Goal of the exercise: Reproduce the lines of the listing exactly, beginning at the top, until the line with "Kamran & Hooman" has been reproduced too.

————

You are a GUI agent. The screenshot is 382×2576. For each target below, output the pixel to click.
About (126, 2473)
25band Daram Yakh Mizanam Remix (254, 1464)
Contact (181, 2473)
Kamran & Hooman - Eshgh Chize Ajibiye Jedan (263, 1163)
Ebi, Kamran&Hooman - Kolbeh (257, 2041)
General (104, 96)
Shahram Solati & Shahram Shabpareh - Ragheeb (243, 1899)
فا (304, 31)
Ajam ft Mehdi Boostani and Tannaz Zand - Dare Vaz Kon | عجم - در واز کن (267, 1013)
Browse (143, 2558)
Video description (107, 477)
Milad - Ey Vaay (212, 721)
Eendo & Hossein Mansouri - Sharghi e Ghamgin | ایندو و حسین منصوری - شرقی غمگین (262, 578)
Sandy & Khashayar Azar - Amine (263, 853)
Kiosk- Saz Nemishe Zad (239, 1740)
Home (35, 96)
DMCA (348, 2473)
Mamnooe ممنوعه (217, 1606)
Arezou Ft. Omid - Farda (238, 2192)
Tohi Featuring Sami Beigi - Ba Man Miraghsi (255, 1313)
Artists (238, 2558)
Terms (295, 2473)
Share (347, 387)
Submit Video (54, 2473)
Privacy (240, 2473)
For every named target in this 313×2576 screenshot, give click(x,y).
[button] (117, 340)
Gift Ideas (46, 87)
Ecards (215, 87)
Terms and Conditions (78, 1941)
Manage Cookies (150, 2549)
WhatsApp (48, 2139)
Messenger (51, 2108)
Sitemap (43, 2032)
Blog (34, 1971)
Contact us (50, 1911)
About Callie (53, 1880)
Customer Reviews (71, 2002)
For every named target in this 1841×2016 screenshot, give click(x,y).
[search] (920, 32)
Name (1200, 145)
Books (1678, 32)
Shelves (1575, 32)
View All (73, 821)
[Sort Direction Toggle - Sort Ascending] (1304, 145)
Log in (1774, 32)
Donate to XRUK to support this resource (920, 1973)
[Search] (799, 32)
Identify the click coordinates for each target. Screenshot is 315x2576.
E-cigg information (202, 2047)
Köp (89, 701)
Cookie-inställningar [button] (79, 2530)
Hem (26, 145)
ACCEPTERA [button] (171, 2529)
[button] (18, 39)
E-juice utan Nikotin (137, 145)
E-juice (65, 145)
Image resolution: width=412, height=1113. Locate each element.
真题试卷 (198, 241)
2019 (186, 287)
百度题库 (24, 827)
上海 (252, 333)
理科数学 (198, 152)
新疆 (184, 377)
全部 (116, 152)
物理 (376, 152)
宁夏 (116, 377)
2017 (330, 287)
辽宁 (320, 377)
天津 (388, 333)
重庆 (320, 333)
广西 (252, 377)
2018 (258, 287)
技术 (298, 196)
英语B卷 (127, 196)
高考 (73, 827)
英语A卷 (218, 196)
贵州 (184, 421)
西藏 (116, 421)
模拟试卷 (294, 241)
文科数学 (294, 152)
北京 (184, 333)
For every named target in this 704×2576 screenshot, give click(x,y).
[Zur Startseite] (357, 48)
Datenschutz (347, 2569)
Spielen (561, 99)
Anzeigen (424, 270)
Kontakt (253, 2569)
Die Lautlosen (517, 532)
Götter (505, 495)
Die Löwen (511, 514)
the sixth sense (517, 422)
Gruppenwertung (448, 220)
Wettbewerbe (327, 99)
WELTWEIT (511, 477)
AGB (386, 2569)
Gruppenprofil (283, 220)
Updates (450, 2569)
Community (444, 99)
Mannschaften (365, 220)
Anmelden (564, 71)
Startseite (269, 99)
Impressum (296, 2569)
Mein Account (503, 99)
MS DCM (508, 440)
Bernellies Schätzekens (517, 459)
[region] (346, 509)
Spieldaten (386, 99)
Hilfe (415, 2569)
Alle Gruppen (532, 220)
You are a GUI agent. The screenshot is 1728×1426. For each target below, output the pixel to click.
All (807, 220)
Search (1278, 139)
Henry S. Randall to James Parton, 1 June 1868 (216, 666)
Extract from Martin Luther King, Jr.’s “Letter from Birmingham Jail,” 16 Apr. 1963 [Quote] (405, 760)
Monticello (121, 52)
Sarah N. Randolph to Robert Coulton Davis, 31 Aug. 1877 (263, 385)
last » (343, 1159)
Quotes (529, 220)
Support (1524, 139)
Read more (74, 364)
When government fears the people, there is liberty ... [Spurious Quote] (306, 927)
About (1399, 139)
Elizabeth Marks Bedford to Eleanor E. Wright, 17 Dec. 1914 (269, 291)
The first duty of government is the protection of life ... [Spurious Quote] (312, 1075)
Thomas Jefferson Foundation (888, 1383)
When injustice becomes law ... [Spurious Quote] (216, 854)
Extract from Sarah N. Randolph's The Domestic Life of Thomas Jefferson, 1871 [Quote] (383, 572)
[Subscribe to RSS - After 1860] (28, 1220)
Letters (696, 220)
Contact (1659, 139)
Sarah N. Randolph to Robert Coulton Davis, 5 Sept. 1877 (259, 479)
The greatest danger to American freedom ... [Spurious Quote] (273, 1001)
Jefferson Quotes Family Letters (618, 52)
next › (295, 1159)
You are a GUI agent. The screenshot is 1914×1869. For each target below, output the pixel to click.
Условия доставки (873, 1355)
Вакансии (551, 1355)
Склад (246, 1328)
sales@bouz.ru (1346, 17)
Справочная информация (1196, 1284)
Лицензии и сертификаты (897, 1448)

————

Answer space:
You are a GUI agent. The screenshot is 382×2576. For each target below, output the pixel to click.
About (126, 2473)
25band Daram Yakh Mizanam Remix (254, 1464)
Contact (181, 2473)
Kamran & Hooman - Eshgh Chize Ajibiye Jedan (263, 1163)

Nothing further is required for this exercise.